_INPUT FOR THIS TASK_
==*==
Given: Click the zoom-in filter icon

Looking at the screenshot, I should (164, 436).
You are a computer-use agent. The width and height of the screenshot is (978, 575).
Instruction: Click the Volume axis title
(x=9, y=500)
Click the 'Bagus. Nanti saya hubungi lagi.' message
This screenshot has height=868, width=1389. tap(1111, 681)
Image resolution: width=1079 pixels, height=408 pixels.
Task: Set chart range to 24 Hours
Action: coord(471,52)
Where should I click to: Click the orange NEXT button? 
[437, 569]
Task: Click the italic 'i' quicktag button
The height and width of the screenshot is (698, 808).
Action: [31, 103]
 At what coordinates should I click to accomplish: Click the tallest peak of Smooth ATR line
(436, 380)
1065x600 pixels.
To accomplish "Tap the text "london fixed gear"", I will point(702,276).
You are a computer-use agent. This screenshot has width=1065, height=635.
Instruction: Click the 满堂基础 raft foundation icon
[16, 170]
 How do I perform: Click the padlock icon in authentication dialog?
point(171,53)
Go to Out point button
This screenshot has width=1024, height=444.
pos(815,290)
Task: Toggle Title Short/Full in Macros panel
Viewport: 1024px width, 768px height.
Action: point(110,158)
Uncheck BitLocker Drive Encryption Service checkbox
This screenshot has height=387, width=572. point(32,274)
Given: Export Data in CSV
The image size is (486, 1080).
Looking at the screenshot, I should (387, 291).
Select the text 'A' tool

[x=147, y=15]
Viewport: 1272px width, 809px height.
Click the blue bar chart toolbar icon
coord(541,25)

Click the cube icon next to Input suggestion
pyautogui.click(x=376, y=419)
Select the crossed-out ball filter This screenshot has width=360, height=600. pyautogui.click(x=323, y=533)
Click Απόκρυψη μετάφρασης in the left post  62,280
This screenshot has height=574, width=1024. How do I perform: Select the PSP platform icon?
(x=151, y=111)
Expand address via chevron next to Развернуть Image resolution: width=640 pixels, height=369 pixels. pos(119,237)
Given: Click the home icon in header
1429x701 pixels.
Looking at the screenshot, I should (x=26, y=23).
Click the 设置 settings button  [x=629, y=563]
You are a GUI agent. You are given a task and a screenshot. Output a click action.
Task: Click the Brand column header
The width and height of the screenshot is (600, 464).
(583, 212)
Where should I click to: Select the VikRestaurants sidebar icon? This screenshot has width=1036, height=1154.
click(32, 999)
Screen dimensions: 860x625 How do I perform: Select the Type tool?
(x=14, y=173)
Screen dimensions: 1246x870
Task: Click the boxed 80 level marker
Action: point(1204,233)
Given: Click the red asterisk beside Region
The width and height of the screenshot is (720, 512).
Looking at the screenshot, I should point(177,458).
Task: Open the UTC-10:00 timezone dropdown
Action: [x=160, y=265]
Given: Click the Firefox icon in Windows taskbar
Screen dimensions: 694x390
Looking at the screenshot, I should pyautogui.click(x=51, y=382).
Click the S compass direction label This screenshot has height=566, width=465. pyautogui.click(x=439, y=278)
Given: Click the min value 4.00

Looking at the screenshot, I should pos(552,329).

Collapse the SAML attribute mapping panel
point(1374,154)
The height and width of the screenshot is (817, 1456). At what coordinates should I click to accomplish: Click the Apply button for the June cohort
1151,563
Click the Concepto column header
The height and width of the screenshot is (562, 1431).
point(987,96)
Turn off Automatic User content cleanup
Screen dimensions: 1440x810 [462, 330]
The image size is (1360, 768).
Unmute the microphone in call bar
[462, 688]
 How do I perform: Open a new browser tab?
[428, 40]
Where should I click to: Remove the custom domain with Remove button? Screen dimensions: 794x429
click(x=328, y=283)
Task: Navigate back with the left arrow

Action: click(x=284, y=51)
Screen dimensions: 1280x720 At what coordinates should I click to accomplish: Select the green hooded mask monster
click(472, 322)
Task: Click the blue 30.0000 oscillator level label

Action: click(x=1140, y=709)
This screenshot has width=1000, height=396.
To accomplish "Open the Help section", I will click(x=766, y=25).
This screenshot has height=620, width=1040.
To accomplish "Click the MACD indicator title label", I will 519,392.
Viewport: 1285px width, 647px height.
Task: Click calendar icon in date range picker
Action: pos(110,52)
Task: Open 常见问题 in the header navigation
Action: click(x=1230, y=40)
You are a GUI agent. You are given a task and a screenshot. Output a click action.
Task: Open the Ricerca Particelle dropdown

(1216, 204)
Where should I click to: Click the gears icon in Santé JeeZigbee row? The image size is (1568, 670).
==*==
_HOW TO COMPLETE THIS TASK_
Your answer must be the lines above from the one containing "The image size is (486, 1080)." to the one containing "Given: Click the red asterisk beside Region", both included, restated word for word.

_WRITTEN RESPONSE_
The image size is (486, 1080).
Looking at the screenshot, I should (387, 291).
Select the text 'A' tool

[x=147, y=15]
Viewport: 1272px width, 809px height.
Click the blue bar chart toolbar icon
coord(541,25)

Click the cube icon next to Input suggestion
pyautogui.click(x=376, y=419)
Select the crossed-out ball filter This screenshot has width=360, height=600. pyautogui.click(x=323, y=533)
Click Απόκρυψη μετάφρασης in the left post  62,280
This screenshot has height=574, width=1024. How do I perform: Select the PSP platform icon?
(x=151, y=111)
Expand address via chevron next to Развернуть Image resolution: width=640 pixels, height=369 pixels. pos(119,237)
Given: Click the home icon in header
1429x701 pixels.
Looking at the screenshot, I should (x=26, y=23).
Click the 设置 settings button  [x=629, y=563]
You are a GUI agent. You are given a task and a screenshot. Output a click action.
Task: Click the Brand column header
The width and height of the screenshot is (600, 464).
(583, 212)
Where should I click to: Select the VikRestaurants sidebar icon? This screenshot has width=1036, height=1154.
click(32, 999)
Screen dimensions: 860x625 How do I perform: Select the Type tool?
(x=14, y=173)
Screen dimensions: 1246x870
Task: Click the boxed 80 level marker
Action: point(1204,233)
Given: Click the red asterisk beside Region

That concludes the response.